Tuesday, March 4, 2014

Hope

Hope is such a powerful part of love.  Hope allows us to face defeat, disappointment and even perceived impossibilities and KEEP GOING.  I love hope.  God is the God of second chances... He is the God of HOPE.  Hope allows me to keep trying to reach a student that is screaming at me with all their actions, behaviors and attitudes to give up on them.  Hope allows me to not listen to their external screaming but hear their quiet internal calling for help.  Hope is selfless.  It enables me to disregard my frustrations and hurt feelings.  I have to continually seek God's help to hope.  I can't well it up on my own and have any real power to it.  The hope that comes from God's love is powerful... it can change lives.  I see it happen at school.  I'm seeing it happen with a fragile little girl at school.  I am not bragging because it is not mine to brag about... but God's.

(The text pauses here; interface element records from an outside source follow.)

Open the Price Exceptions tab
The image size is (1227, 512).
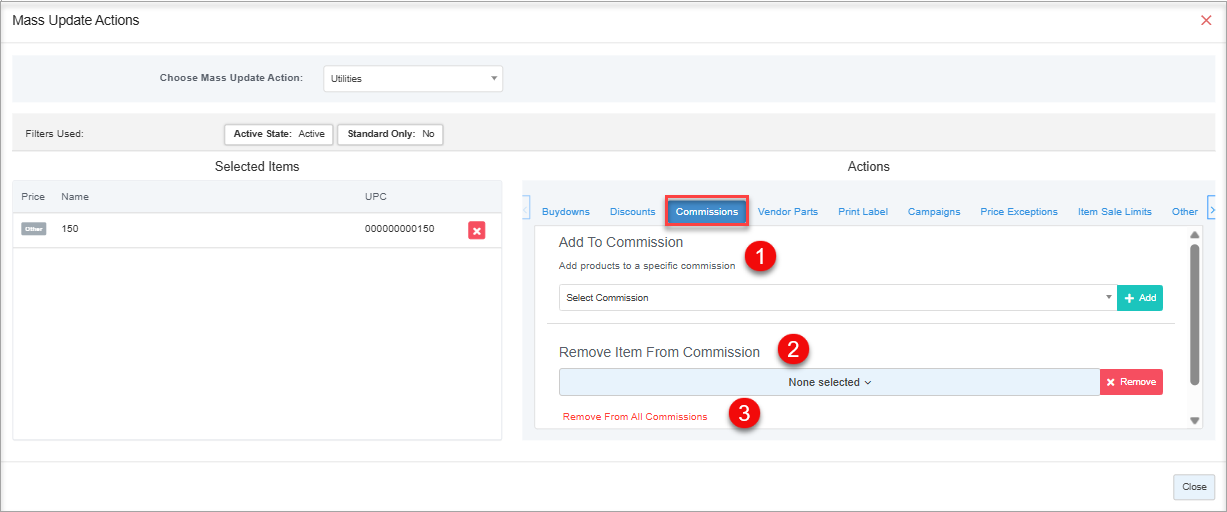(x=1018, y=212)
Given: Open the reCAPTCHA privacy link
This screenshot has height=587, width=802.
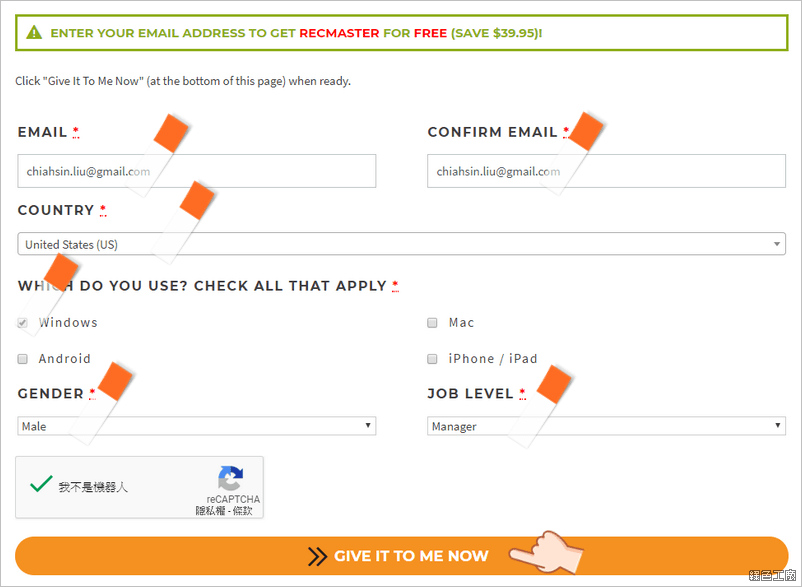Looking at the screenshot, I should point(210,511).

I'll call her Sara.  I've already talked about her some in previous blogs.  She is really improving.  She is my lowest student in Algebra.  A few months ago I couldn't even talk to her... she would shrink from any form of communication with me.  She wouldn't look me in the eye.  She didn't appear to try at all.  She seemed so broken and fragile.  Now she asks me questions.  I've gotten some smiles out of her.  She looks me in the eye.  I asked her to do a problem on the board the other day and she made a mistake.  I complemented her on what she had done right and thanked her for making a mistake because others must have also.  She wasn't shy or awkward about making a mistake or my talking about it.  She has her Chapter 7 test tomorrow.  I pray she does well enough to be proud of her score.  I am already proud of her improvement.  I hope it translate into a good test score.  I hope she gets at least a 70%.  I know she would be happy with that.  But I am already proud  and thankful of the improvement I'm seeing in her.  I pray that God will help me help her more and more.

Day 85

1 comment:

  1. I love it! This brought a tear to my eye, just one. Because I do not cry.

    Truthfully, what a great story. I am trying to catch up. But what I have read so far have been very encouraging. I sure hope there are other teachers out there that are reading this.